Sin of Omission

By Mitch Berg

The Strib can’t even hear the sound of a putatively conservative administration going out of its way to act like a DFL administration!

In this morning’s editorial, they arf and gargle about a federal education budget that differs from a liberal budget only in terms of the people on the “Sponsor” line:

To hear Bush administration officials tell it, their $56 billion proposed education budget for 2008 makes bold investments that “strategically” meet student needs.On what planet? Details of Bushs education package show that it takes baby steps forward while continuing a much larger slide in the other direction.

Where “forward” means “spending”, and where “slide” means…well, not exactly “not spending”, merely “not increasing the increase as fast as the other areas”.

Constructively, the president finally recognizes the need to increase funding for college Pell Grants, his signature No Child Left Behind NCLB and Title I programs for disadvantaged kids. But even those advances come at the cost of decreases in other areas.

Also, they are virtually worthless at the little business of educating children.

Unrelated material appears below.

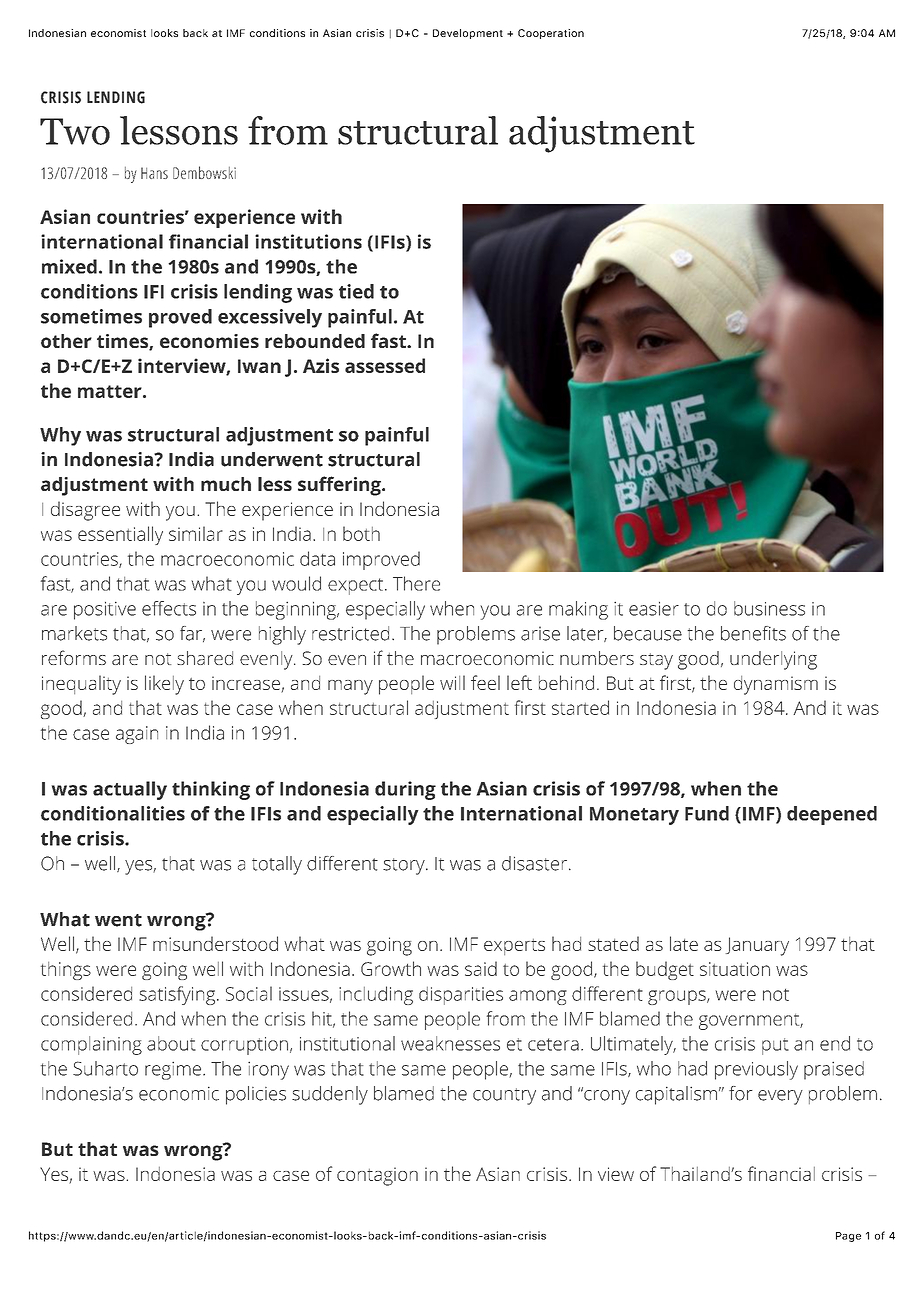  Describe the element at coordinates (75, 131) in the screenshot. I see `Two` at that location.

While Cherie Pierson Yecke was one of my favorite guests in the history of the NARN, and one of the sharpest people in the education bureaucracy, I’ll break with her and my fellow Republicans; No Child Left Behind is a joke, a farce, a disaster whose dimensions we can’t begin to imagine.

Not that the intentions – making schools more “Accountable” for the money we spend on them – aren’t honorable. But the educational-industrial complex is not honorable, it’s an organism programmed to survive and thrive at all costs. So the “Accountability” imperative has mutated, within the organism, into a focus on “teaching the test” that is leaving our kids as one of two things; kids adept at taking and scoring well on tests, who are well-drilled on the subjects of the tests and not much more (sort of like a circus trick dog who knows nothing about fetching birds or leading a blind person around), or kids shunted into “special ed” programs where those who don’t test well aren’t counted as heavily.

Pell Grants? Admirable in concept, dismal in execution. The presence of all that federal money has inflated the cost of a college education far out of reach (barring government aid, either in grants, loans or low-cost government institutions) of all but the wealthiest students. When my grandfather went to college in the thirties, a year at a four-year private school cost about a fifth of an average American’s annual income. When my father attended the same school twenty years later, it had inflated just a bit (as he related it to me, once upon a time), to about $500 a year, in an era when the average American made around $4-5000 a year. At the same college, 25 years later, I spent $4,000 a year (when the average income was in the low twenties). Today, when the average American earns in the low forties, a year at a public university is up around $10K, while most private schools are easily in the mid-teens.

This, as the value of that degree has plummeted.